The Researcher's Conclusion - Part 1:

 

An Experimental Manufacture of Irish Ground Stone Points

 

Irish ground stone points are made of slate or similar types of stone. This artefact type is short-lived and rare. It has been suggested that the points were used as knives or fishing spears - they are often found in a wetland context.

 

This experiment carried out at The Land of Legends Lejre in 2009 was designed to answer how these points were made and what their function might have been. During the experimentation two points from original slate were completed successfully. The remaining attempts failed due to flaws in the slate material. Each of these attempts was documented thoroughly. The completed flaked and ground points were sharpened using flint flakes and burins.

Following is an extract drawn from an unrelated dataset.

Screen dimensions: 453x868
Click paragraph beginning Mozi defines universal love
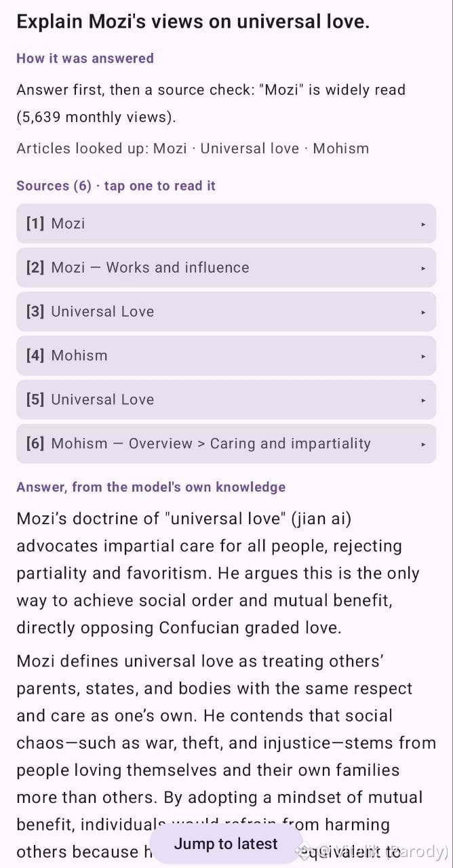[226, 756]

During this process, it became clear that the rippled effect on some of the original points is the result of this sharpening. The two points were hafted as spear points and used to spear carp, which was reasonably successful. However the points sustained damage from impact on the bottom of the lake. This damage is similar to that found on archaeological examples indicating that the elongated points were hafted as spears.

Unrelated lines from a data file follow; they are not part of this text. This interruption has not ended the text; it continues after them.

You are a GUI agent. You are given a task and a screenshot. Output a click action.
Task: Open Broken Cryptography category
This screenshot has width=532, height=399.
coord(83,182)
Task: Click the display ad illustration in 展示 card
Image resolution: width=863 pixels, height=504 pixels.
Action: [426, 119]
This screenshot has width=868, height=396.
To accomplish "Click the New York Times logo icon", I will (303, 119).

In addition, a broad slate knife was successfully used to scale and clean fish and a possible use of these implements as knives used for the processing of fish can be postulated, thus validating the previously suggested function.

 

 

The Researcher's Conclusion - Part 2:

 

The Early Neolithic Ground Slate Points of Eastern Norway

 

For researchers the occurrence of ground stone points occurrence is a puzzle since East Norway is supposedly mostly influenced by the South Scandinavian flint tool tradition, Tool production in slate is considered a northern-eastern influence. The experiment at Land of Legends in 2009 tested different types of Norwegian slate and two different manufacturing techniques: direct percussion and grooving/breaking of slate plates. Both techniques were followed by grounding the points into shape. It was important to see which technique was most efficient and how this could be related to flint technology.

 

The results from the experiments were the following: There was a great difference in quality between the different types of slate and this affected the time it took to groove the plates and ground the points. Direct percussion proved to be a poor technique and was replaced by resting the slate against an anvil-stone. It was also demonstrated that splitting slate with slate was more efficient than direct percussion with a hammer stone. As expected, grooving of slate plates was not very efficient compared to other techniques. A comparison of the slate technology with flint technology or bone technology found no apparent relationship.